The recent cluster of hurricanes seem to count against the optimists’ hope that it’s an ill wind that blows no-one any good. Nonetheless, a hurricane hitting the USA five years ago helped an experimental film with a New York City backdrop go global.
Our trial three minute animated film showing the carbon emissions of New York City was unveiled in October 2012. The film was part of work commissioned by the Environmental Defense Fund to see if our techniques could help the US public to a better understanding of carbon emissions, the primary cause of climate change.
A few weeks later Hurricane Sandy hit New York City. We were bombarded by requests to use the video. In the next few months it appeared on the web pages of over 100 media organisations including Scientific American, Mashable and New Scientist. We even featured in the Daily Mail Online, a site not usually associated with useful information on climate change.
In fact, the film does not mention climate change. It is simple, and non-judgmental. It just says: this is what 54 million tonnes of carbon dioxide would look like if it wasn’t invisible. There’s no proselytising - just data-visualisation using an iconic approach to demonstrate scale – a movie -style intro to the streets of New York City, which pretty well everyone can relate to.
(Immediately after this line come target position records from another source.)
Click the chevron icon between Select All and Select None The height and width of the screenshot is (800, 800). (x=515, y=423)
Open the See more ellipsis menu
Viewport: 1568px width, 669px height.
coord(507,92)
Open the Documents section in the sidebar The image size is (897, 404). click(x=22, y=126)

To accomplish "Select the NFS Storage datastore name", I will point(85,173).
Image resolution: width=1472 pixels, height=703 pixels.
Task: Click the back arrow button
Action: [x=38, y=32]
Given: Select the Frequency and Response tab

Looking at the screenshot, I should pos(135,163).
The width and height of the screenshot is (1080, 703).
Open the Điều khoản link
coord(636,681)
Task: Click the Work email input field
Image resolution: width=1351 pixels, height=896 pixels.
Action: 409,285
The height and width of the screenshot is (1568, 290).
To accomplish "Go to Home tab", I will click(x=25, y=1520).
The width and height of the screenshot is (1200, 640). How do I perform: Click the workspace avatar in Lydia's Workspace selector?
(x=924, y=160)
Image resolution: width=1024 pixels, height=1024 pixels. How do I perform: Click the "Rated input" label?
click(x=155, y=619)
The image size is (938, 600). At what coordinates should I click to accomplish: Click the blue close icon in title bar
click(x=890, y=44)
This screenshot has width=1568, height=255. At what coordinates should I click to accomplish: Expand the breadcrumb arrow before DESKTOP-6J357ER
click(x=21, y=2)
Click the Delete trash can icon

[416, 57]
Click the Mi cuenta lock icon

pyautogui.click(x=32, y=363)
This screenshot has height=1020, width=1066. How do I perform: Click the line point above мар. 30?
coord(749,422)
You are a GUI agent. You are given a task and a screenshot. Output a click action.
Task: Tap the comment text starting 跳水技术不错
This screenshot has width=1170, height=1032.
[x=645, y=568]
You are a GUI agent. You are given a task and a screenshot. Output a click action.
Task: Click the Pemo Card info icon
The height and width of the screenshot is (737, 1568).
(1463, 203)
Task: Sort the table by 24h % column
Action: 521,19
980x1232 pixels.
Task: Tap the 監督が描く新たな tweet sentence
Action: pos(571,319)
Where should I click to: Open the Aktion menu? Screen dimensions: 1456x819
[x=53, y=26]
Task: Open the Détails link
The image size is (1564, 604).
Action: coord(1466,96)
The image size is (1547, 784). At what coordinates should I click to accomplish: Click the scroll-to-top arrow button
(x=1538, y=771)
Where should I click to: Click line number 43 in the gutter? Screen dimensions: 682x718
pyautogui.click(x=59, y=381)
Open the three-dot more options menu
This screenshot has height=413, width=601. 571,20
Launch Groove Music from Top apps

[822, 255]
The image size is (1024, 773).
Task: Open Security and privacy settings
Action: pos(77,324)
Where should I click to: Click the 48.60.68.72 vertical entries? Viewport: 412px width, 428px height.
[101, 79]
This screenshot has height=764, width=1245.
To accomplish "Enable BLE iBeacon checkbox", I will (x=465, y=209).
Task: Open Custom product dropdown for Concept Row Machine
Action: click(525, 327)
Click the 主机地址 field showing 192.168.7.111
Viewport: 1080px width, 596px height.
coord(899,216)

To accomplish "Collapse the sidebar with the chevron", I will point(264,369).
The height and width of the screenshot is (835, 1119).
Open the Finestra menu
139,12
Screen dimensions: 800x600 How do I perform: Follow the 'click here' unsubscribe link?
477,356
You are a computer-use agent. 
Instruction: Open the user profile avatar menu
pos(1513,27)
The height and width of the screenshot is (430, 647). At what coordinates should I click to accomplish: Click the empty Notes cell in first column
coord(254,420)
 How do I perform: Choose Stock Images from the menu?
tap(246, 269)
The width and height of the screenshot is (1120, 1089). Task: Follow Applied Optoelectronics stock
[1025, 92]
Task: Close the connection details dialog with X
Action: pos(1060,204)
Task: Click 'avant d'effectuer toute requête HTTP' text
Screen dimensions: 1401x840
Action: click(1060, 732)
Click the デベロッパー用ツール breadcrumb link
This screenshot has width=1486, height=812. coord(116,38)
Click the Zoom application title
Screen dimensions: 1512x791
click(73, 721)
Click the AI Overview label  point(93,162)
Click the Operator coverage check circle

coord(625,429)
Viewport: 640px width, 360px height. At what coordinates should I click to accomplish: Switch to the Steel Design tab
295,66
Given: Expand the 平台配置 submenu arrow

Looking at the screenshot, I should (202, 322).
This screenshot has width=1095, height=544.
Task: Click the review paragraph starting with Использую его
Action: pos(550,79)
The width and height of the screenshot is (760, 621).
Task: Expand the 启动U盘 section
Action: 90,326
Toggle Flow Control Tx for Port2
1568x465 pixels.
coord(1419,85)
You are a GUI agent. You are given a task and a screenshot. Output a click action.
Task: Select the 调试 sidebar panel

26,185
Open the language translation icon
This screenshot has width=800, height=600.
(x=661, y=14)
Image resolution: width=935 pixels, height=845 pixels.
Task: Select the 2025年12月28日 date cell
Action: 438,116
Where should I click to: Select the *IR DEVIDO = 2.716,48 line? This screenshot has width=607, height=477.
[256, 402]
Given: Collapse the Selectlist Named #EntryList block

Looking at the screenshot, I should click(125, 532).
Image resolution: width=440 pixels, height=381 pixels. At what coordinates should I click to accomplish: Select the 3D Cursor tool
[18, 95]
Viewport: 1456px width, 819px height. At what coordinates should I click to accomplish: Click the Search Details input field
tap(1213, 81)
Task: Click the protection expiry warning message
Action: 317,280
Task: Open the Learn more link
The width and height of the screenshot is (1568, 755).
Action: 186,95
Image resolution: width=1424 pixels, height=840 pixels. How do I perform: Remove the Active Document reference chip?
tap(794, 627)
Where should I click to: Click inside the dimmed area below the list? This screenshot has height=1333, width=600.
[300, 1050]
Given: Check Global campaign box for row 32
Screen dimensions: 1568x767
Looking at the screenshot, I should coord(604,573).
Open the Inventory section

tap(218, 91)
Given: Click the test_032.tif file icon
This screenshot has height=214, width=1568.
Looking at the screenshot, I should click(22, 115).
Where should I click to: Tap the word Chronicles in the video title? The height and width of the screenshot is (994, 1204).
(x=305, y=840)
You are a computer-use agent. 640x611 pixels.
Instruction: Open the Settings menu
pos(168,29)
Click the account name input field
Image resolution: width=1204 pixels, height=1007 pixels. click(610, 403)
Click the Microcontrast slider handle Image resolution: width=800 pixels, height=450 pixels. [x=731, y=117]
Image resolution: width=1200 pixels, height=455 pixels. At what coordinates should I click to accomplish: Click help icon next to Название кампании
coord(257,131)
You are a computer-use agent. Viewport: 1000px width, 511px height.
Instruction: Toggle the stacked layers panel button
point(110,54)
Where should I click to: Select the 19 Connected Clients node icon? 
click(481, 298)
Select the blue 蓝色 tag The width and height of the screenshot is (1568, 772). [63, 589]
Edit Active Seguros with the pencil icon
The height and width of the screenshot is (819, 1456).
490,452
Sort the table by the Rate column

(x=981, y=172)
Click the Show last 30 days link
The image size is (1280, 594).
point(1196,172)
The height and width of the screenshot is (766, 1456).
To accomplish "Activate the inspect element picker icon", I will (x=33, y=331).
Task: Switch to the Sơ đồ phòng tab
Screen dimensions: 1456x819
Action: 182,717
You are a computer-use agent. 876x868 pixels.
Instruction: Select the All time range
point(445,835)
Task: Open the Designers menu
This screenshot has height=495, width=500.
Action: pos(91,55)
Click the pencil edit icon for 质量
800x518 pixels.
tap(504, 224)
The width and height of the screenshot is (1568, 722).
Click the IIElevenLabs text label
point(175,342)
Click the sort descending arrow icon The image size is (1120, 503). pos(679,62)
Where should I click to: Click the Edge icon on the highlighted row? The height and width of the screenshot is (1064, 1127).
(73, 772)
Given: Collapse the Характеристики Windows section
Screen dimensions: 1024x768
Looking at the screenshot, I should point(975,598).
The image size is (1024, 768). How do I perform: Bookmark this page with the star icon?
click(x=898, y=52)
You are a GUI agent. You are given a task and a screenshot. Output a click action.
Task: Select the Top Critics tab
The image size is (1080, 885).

The film won a clutch of awards - the Silver Prize in the Information is Beautiful Awards in London, an award from the American Clean Skies Foundation, The Energy Vision Prize in Washington DC ,and stills appeared in The Best American Infographics 2013. It brought Carbon Visuals (as we were then called) global recognition. Commissions to create more films included one for the UN Ozone Secretariat. New York and the United Nations building became a favourite location and scaling device.
Our creative style has evolved, but we maintain the key techniques of the New York Video in much of our work, including short video, GIFs and interactives designed for sharing on social media.
Five years on, we’re in hurricane season again with a vengeance. The need for seeing what is invisible in this story of our climate is more acute than ever before.